### YOUR OBJECTIVE
Determine how many lines in the records include "column". Write the number and nothing more.

══ AVAILABLE DATA ══

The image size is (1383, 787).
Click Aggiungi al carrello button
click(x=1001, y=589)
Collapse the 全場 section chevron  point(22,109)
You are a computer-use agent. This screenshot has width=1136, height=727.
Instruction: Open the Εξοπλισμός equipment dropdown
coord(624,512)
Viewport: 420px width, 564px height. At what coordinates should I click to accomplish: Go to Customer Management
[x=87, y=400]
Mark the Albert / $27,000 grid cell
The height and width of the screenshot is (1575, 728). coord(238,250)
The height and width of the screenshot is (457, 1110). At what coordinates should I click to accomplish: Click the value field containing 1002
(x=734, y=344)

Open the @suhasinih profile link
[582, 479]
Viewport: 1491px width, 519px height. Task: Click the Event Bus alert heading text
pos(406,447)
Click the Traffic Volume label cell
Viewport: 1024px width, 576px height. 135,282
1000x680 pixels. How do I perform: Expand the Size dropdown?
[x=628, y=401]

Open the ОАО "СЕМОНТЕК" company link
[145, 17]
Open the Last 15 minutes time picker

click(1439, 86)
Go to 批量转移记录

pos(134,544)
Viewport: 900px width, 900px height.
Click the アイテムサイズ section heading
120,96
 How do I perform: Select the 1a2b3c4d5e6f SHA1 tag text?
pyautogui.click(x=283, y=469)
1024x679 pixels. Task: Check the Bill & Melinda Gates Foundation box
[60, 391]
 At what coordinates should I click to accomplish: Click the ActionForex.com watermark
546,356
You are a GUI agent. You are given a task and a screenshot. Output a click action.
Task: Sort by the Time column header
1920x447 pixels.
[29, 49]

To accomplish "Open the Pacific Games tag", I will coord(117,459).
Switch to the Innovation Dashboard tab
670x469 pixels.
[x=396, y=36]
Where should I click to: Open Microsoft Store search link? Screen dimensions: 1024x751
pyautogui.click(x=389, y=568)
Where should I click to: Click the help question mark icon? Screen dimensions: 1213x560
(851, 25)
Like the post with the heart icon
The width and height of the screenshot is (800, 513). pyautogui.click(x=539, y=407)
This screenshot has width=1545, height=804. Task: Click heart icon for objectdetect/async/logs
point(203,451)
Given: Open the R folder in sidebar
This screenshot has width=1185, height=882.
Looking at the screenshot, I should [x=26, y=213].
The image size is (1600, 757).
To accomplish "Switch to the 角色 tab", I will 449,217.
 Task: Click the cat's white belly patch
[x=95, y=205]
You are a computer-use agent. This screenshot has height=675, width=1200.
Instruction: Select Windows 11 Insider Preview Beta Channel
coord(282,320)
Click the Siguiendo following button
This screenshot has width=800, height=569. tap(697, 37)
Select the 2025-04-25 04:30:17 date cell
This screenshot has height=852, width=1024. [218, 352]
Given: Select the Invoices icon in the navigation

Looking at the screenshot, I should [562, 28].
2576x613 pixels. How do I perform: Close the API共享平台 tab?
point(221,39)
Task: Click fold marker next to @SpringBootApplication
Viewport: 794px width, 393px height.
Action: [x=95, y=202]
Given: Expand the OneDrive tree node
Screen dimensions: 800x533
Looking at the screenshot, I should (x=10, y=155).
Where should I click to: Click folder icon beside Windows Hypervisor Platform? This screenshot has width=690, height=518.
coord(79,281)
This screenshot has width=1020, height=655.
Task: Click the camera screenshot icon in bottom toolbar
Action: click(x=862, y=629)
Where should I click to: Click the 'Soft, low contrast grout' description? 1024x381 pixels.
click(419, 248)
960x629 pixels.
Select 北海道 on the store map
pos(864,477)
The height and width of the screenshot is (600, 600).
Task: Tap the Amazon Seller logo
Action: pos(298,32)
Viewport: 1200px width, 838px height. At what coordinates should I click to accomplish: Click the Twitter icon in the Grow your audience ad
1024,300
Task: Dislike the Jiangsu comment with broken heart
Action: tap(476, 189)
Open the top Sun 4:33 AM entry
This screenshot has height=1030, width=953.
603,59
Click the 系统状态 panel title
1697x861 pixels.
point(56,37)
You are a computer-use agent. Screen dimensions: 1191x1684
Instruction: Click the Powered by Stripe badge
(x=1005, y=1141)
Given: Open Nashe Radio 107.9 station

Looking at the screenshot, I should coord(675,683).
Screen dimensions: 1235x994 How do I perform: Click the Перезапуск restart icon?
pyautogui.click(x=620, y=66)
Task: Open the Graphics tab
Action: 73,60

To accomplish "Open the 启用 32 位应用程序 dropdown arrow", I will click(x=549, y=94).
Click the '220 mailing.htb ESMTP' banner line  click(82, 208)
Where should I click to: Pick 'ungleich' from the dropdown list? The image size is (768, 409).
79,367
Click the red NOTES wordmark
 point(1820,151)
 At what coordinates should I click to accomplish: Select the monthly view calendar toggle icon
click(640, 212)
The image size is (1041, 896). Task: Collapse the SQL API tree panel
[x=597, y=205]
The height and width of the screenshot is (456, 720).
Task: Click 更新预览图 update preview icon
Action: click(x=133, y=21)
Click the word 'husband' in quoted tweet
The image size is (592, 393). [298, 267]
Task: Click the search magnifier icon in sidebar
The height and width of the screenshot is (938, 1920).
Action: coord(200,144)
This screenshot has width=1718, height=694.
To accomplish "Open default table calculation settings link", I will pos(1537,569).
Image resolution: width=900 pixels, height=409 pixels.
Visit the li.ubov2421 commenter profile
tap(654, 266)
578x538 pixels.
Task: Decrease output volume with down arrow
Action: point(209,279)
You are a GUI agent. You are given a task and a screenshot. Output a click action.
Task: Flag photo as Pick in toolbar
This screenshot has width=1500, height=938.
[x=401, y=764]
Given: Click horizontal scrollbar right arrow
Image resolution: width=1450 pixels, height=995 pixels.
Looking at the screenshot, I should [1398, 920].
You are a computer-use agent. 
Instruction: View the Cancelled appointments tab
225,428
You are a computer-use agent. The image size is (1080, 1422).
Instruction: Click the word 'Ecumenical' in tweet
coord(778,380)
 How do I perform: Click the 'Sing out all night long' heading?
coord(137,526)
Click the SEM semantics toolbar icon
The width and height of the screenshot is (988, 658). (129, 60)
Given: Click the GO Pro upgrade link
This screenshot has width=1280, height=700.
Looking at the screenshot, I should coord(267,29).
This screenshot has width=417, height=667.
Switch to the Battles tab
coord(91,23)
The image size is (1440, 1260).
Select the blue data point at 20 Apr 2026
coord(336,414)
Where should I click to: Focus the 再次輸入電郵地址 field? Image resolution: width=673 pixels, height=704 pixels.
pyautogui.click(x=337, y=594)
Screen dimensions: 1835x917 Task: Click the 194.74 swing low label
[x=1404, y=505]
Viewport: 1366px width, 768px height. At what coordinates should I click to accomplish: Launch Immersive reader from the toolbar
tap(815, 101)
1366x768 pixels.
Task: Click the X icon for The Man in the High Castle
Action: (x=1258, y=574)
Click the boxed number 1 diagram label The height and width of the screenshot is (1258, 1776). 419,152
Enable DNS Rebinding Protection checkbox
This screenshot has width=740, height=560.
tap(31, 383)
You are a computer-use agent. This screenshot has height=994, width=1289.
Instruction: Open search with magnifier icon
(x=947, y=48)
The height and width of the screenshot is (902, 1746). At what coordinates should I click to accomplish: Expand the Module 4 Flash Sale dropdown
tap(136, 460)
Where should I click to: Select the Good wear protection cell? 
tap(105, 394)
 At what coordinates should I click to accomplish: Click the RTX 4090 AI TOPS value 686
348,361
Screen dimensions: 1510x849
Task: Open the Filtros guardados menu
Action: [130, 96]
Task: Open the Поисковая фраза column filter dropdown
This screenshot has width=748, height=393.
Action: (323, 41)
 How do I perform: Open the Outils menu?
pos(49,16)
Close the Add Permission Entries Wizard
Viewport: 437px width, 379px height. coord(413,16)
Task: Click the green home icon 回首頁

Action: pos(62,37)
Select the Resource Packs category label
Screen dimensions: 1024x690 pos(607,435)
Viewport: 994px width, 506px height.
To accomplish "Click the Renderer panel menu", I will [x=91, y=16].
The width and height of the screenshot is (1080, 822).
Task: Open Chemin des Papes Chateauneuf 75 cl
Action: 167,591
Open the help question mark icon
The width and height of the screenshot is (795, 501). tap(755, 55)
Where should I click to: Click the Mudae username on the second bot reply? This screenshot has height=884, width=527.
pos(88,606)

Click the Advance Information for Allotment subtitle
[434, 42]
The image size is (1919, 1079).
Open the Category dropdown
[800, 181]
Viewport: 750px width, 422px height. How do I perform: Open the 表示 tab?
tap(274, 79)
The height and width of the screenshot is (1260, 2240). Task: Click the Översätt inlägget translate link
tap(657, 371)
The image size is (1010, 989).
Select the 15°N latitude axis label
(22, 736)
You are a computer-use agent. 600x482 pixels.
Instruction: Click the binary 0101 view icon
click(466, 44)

═══

### REPLY TO THE EXERCISE
2